It’s about time gender equality in the film industry becomes a reality and not just a pipe dream.
It’s no secret that the film industry uses gender stereotypes. Many companies cater their films to a specific gender or group of people. Now, although the film industry has made strides toward equality, it’s still not enough. This becomes very evident in “Birds of Prey,” a spinoff film about Harley Quinn and her life after separating from the Joker. When “Birds of Prey” was released, critics and film fanatics flocked to their computers to rip apart the film in their reviews. Reviews compared box office numbers of “Suicide Squad” to “Birds of Prey,” calling the Quinn spinoff a case of “go woke, go broke.” To somebody who hasn’t seen “Birds of Prey” yet, it might seem like the movie flopped dramatically, even worse than its mother film “Suicide Squad;” this, however, was not the case.
“Birds of Prey” scored a whopping 51 percent more on Rotten Tomatoes then “Suicide Squad,” earning a ‘fresh’ rating. Unfortunately, the box office numbers did not reflect this. While “Suicide Squad” managed to earn $746.8 million at the box office, “Birds of Prey” only earned $201.9 million. This red flag — the juxtaposition between box office numbers and ratings — actually tells how little the film industry cares about advertising films about strong female leads.
By promoting the movie with a ‘soft’ release overseas, “Birds of Prey” crashed at the box office. “Suicide Squad” received $75 million in campaign fees while “Birds of Prey” only received $6.94 million. That $68.06 million difference alone should clue viewers on the bias in how the comic book franchise markets their specific movies. Looking at the numbers alone, production studios seem to tailor their promotions towards movies that their male-dominated audience has historically shown a liking towards — male-centric superhero films.
“Birds of Prey” is not the only women-lead film that has faced this type of backlash regardless of its high ratings. In 2017, “Wonder Woman” was released and quickly attracted negative publicity despite landing high ratings. Men branded the film “feminist propaganda” and flooded Rotten Tomatoes, sprinkling in horrible reviews and ratings of the film. One man even praised the film, but still gave it one star. In 2019, “Captain Marvel” was released and became a boiling pot of negative user reviews on Rotten Tomatoes, containing some reviews by people who hadn’t even seen it. Many viewers were blasting Brie Larson, accusing her of being sexist against all men. One man, Dann M., even says that Larson, although providing a decent performance, clearly appears to be doing a Tony Stark imitation. Dann even went as far as raving about Samuel L. Jackson, Jude Law, and Djimon Hounsou, Larson’s male supporting cast members. This is from a four-star review of the film, and yet still bashes the main character of the movie. Based on these reviews, the comic book franchise learns that their audience dislikes superhero films revolving around women. When female-positive content is released, it seems as though men expect female-lead films to fail or end up terribly produced.
This type of market tailoring happens with all films, not just in the comic book franchise. In an annonymous survey taken across different organizations on the UC San Diego campus, 87.5 percent of students believe that certain films and film genres are marketed towards certain genders.
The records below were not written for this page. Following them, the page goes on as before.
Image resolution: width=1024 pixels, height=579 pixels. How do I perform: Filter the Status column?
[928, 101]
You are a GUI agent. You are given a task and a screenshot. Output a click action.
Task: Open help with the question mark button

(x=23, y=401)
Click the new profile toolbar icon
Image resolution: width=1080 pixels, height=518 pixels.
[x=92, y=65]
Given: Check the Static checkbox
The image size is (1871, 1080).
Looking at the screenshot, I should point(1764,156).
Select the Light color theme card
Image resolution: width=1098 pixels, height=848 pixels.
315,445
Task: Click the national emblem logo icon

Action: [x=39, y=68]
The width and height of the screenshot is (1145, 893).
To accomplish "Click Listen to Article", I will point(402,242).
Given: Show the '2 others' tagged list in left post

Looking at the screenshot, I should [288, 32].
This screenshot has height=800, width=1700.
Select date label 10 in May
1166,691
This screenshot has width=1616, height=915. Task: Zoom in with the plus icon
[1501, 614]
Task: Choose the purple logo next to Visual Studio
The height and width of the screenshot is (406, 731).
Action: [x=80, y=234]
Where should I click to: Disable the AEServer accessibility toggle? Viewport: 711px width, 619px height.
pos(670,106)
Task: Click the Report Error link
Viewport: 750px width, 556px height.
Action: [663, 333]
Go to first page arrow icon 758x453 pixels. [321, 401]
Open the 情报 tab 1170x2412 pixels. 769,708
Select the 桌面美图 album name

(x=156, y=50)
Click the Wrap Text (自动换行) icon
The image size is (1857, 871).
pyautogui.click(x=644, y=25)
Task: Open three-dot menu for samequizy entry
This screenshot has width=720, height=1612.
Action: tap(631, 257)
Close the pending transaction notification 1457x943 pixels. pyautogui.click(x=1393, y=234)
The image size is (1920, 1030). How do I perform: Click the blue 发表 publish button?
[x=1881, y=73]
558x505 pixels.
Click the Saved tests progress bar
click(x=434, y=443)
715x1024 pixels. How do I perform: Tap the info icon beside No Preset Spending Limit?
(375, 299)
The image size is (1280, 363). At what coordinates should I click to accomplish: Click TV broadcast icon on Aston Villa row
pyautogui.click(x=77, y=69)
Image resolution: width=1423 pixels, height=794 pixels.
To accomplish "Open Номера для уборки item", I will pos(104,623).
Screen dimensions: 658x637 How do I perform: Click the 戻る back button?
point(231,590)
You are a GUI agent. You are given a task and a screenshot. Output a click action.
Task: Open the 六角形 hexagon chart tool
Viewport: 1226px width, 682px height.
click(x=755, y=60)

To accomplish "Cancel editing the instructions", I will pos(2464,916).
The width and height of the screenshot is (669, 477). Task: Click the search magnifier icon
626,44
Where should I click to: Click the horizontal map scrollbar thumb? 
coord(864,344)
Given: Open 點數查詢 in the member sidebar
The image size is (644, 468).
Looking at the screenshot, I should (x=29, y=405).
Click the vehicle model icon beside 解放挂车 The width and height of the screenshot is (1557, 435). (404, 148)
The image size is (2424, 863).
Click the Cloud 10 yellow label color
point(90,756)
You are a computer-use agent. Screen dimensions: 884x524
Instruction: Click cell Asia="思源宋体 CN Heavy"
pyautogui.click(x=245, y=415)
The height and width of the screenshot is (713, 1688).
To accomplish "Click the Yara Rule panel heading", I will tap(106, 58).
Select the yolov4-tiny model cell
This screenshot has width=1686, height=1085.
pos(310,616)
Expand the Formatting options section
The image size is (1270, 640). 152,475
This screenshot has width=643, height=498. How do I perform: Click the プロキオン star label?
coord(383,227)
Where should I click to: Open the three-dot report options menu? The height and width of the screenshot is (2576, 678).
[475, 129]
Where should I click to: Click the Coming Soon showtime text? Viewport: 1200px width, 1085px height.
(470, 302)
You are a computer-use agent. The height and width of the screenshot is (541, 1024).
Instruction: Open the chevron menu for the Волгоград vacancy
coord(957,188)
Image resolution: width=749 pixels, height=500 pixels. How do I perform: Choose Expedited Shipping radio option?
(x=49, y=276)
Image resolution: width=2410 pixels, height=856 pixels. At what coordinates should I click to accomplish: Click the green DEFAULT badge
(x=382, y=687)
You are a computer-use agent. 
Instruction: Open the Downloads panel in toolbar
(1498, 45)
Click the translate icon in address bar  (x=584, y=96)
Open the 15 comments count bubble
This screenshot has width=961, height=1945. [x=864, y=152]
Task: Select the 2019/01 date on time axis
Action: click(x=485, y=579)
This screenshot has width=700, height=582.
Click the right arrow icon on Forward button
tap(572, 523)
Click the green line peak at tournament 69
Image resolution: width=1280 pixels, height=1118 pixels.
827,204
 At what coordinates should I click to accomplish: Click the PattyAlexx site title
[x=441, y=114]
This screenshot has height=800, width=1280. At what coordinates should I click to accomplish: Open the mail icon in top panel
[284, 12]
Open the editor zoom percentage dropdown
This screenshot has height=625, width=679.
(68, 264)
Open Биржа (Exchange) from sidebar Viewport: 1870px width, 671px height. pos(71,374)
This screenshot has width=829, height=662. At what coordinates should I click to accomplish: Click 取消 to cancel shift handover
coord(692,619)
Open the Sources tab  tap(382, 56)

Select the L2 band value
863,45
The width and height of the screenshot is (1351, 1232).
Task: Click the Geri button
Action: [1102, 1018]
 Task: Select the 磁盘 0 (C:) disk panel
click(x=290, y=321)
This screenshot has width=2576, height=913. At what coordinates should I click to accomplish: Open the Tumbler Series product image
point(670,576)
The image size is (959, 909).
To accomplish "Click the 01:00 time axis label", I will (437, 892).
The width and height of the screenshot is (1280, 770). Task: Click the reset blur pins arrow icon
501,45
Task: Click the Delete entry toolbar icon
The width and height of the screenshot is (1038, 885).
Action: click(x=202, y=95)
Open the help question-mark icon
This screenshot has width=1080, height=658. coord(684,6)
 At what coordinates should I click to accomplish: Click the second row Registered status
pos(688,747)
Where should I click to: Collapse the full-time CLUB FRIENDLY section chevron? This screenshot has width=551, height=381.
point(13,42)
Another question revealed that although 84.6 percent of students said that they would go see a movie about sexism or the female experience, around 84.2 percent of students said there was a stigma around what types of shows and movies a person could watch; for example, a guy should stay away from romantic comedies and women should stick to drama. When students say they would be open to watching movies that are female-led, how likely will those students go and support the films that perpetuate a negative stigma against them?
One student said, “According to common mentality, guys definitely stay away from romantic comedies and lean towards more raunchy stuff. Stereotypes also generally have girls watching romantic comedies because they’re simp-y or boy-crazy.” Another student wrote, “[Films are] more skewed towards male-presenting people encouraged to only look to masculine coded characters, [while] female-presenting people are expected to be fine with both male and female protagonists on the whole.”
This type of thinking, in which women can be comfortable with watching any type of movie while men shouldn’t feel comfortable watching a movie about female struggle or a movie centered around women, has a great impact on how society views media consumption. Once this thinking is cycled through one generation, generation after generation thereafter will soon perpetuate the idea that men and women are divided. The only way to alleviate this cycle is if the film industry makes more of an effort to promote female-lead and male-lead films equally and recruit more women to create a more diverse range of content. To break the chain of sexism in media consumption, the film industry must change the way they view female-lead content.